Prime Minister Tony Blair has announced new measures to deport religious extremists who incite hatred.
He said the Government was launching a short one-month consultation on new grounds for excluding and deporting people from the United Kingdom.
They would include fostering hatred, advocating violence to further a person's beliefs or justifying or validating such violence.
"Let no one be in any doubt that the rules of the games are changing," Mr Blair said.
The Prime Minister said a "handpicked" unit of senior officials, headed by the Government's Intelligence and Security Coordinator Bill Jeffrey would be appointed to drive forward the agenda along with the Cabinet's counter-terrorism committee which Mr Blair chairs.
He acknowledged that while the British public had responded with tolerance to the terror attacks on London, that tolerance was in danger of being stretched, reports This Is London.
The government would hold a one-month consultation on new grounds for excluding and deporting people from the United Kingdom, he said.
Britain's ability to deport foreign nationals has been hampered by human rights legislation. As a signatory to the European Convention on Human Rights, Britain is not allowed to deport people to a country where they may face torture or death.

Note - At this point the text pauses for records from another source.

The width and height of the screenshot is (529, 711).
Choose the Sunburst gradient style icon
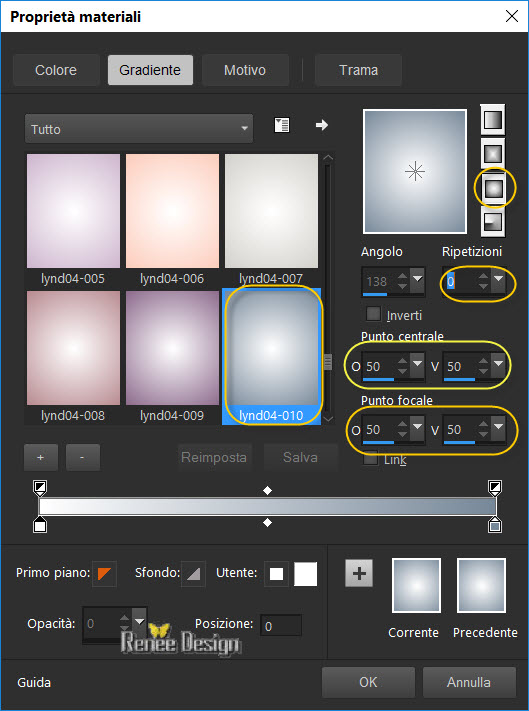click(494, 187)
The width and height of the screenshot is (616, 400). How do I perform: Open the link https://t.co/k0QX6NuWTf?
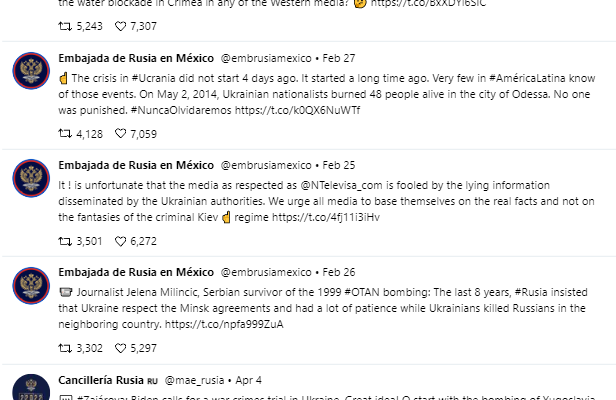(x=297, y=110)
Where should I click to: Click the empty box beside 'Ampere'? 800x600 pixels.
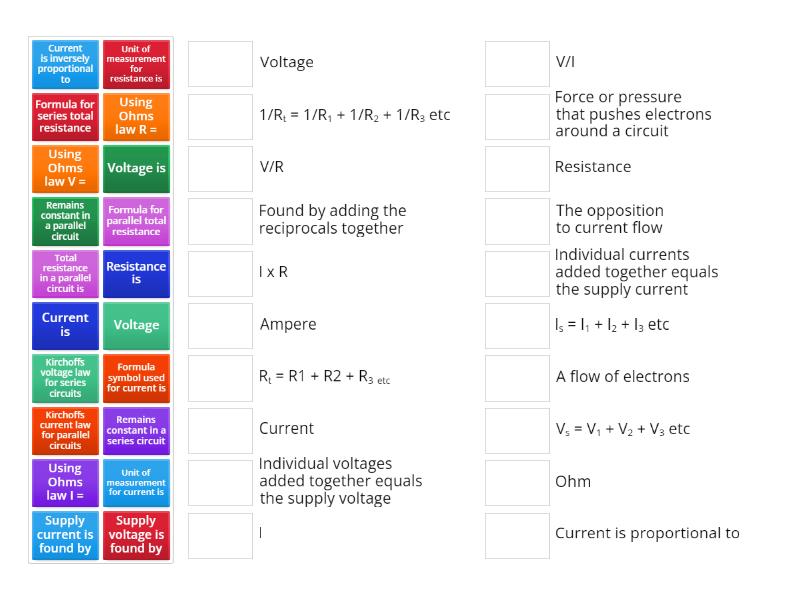[220, 325]
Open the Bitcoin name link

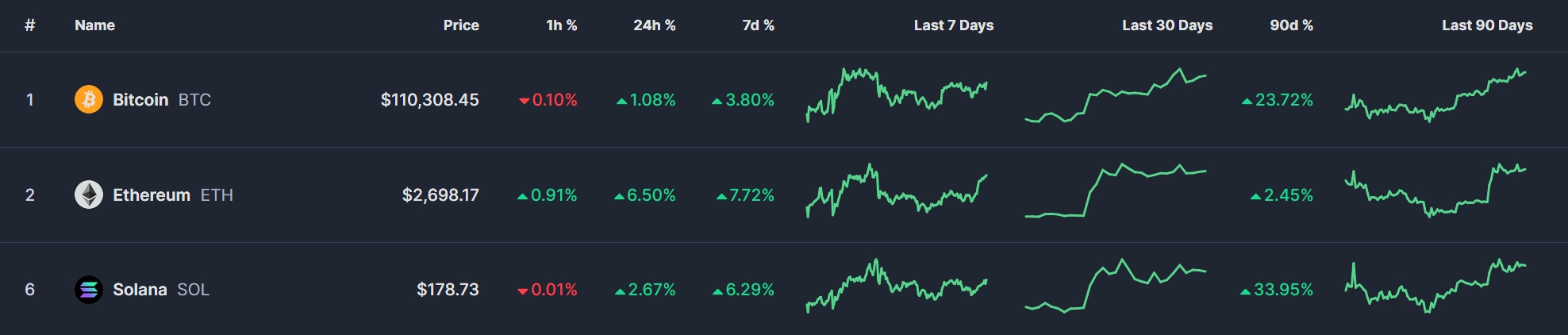140,99
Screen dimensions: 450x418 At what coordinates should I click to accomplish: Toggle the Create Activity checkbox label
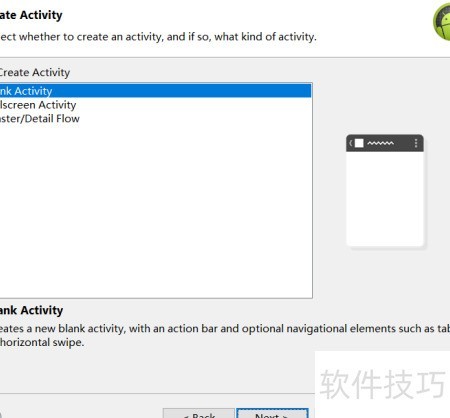coord(35,72)
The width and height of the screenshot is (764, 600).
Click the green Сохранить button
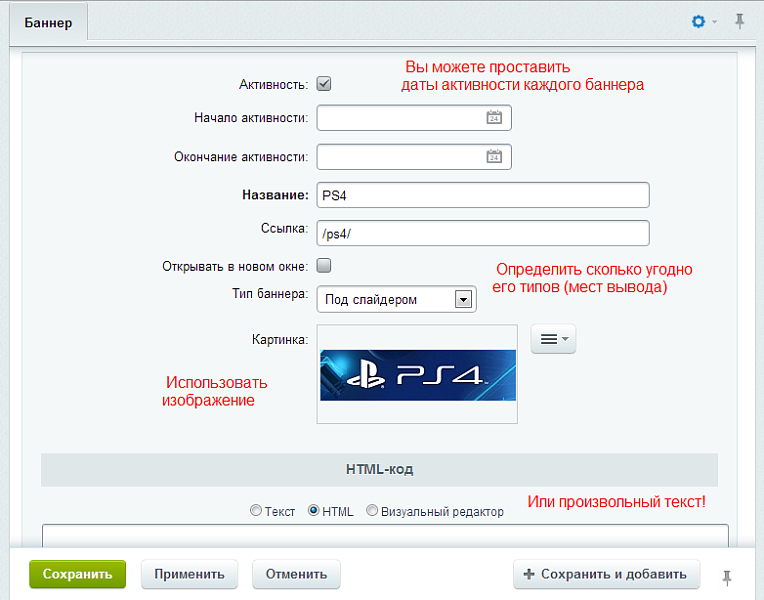[x=77, y=574]
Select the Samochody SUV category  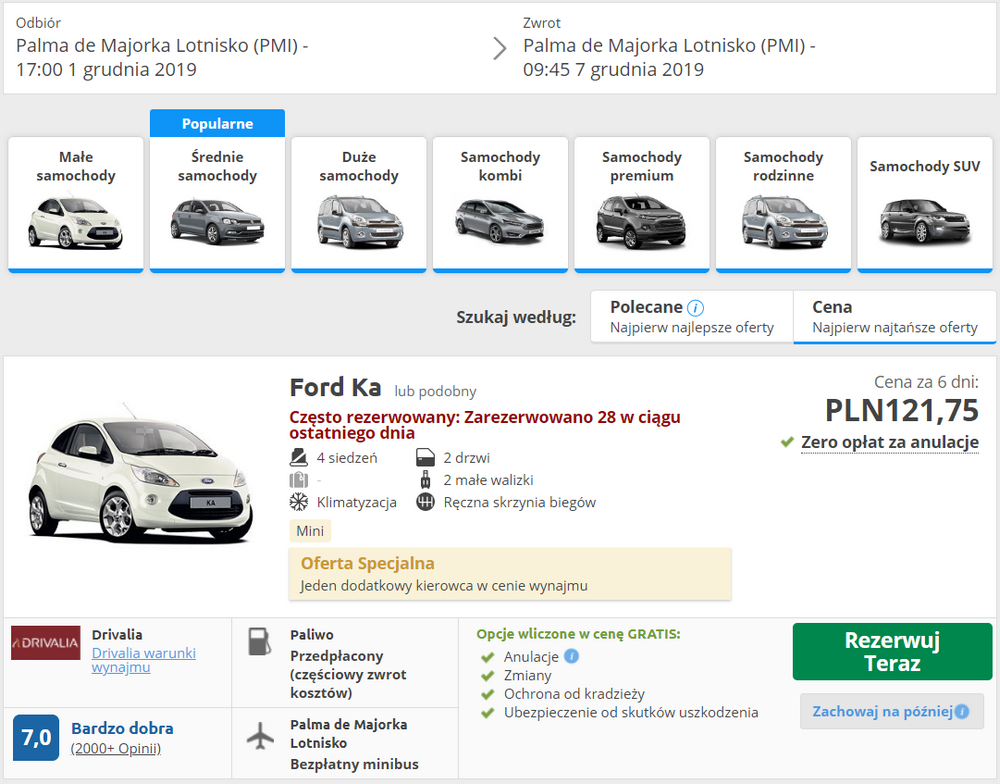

The British government has been seeking assurances from several countries - including Algeria, Tunisia and Egypt - for suspects to be protected against inhumane treatment if deported. The government has already reached an agreement with Jordan.
Britain was seeking assurances from about 10 countries, and Blair said he had constructive talks with leaders of Algeria and Lebanon on Thursday. The government was prepared to amend human rights legislation if legal challenges arose from the new deportation measures, he said.
Blair said anyone linked with terrorism could be refused asylum, and the new measures make it easier for the government to strip extremists of dual citizenship.
The government also was considering a request from police and security services to hold terror suspects for three months without charge. The current time limit is 14 days informs The Macon Telegraph.